Assignment:
All of the data beneath this instruction is to be transcribed word for word.

*** Extracted entries Section Begins ***

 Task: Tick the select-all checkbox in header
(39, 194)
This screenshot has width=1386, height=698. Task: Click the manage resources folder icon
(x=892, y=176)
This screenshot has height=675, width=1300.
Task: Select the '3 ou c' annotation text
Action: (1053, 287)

*** Extracted entries Section Ends ***

Worked solution:
 Task: Tick the select-all checkbox in header
(39, 194)
This screenshot has width=1386, height=698. Task: Click the manage resources folder icon
(x=892, y=176)
This screenshot has height=675, width=1300.
Task: Select the '3 ou c' annotation text
Action: (1053, 287)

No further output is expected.